December 19, 2013:
By Thomas Fletcher
Yesterday (December 18, 2013) the Senate followed the House of Representatives in passing the misguided budget deal that congressional Budget Chairs Patty Murray and Paul Ryan recently released. It follows the old playbook of spend now and cut later, the latter of which very rarely happens. Instead of keeping the promises they made to their constituents on spending control, Senators joined their House counterparts in allowing Washington to kick the can even further down the road.
As we highlighted before on the AFP blog, this budget deal has a number of downsides. It establishes a budget authority of over $1 trillion, breaking the caps on discretionary spending established in the Budget Control Act of 2011. It pays for this increase with higher TSA fees and changes to federal employee pensions. In addition, this deal excludes any meaningful changes to entitlements, which are the main drivers of our debt and pose the biggest threat to our nation’s fiscal future. With the majority of the so-called “savings” shuffled to the last two years of the budget window (check out the graph of the spending levels), the cuts in this legislation amount to little more than smoke and mirrors.
The House set the wheels in motion last week (12/12/13), with a vote of 332-94 to pass the bill.

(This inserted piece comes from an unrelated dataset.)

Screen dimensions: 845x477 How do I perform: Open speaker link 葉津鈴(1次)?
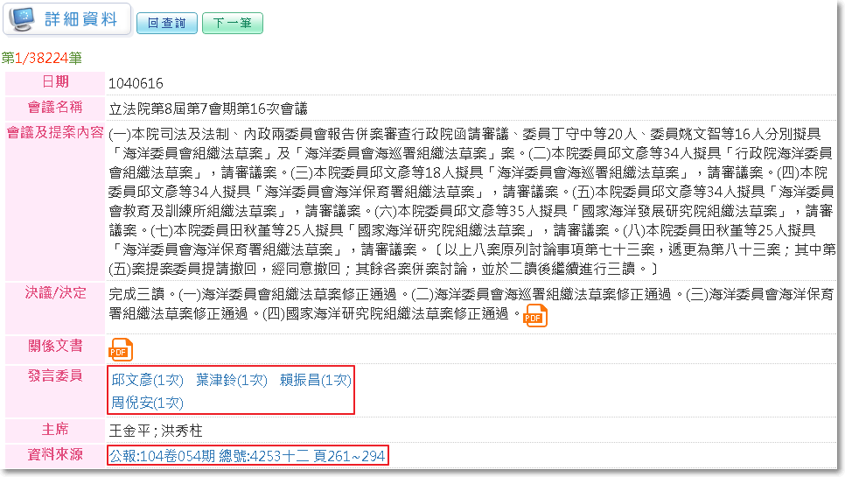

In typical Washington fashion, the vote happened the same night the House adjourned for the holidays and left town. Notably, 169 House Republicans, many of whom promised and were elected to cut spending, voted in support of this bloated budget deal.
The Senate followed suit, passing the legislators with a vote of 64-36. Looking closer at the roll call, the vote was largely along party lines. Only nine Republicans joined 53 Democrats and two independents in voting yes on this legislation that now heads to the President’s desk for his signature. Instead of showing the American people that they are serious about cutting spending by abiding the spending caps in the Budget Control Act, elected officials once again failed to show their mettle and rubber stamped higher federal spending levels.
This was a missed opportunity. Passing the Ryan-Murray deal is yet another example of politicians failing to live up to the promises they made to their constituents. The modest spending caps established in the BCA were a victory for fiscal conservatives, and they are integral to reining in the out-of-control spending that has been coming from Washington. The House and Senate vote signifies that neither chamber is serious about cutting the most basic of discretionary spending from the federal budget. Getting rid of these cuts undoes the hard work to that led to them and only undermines future commitments to cut spending.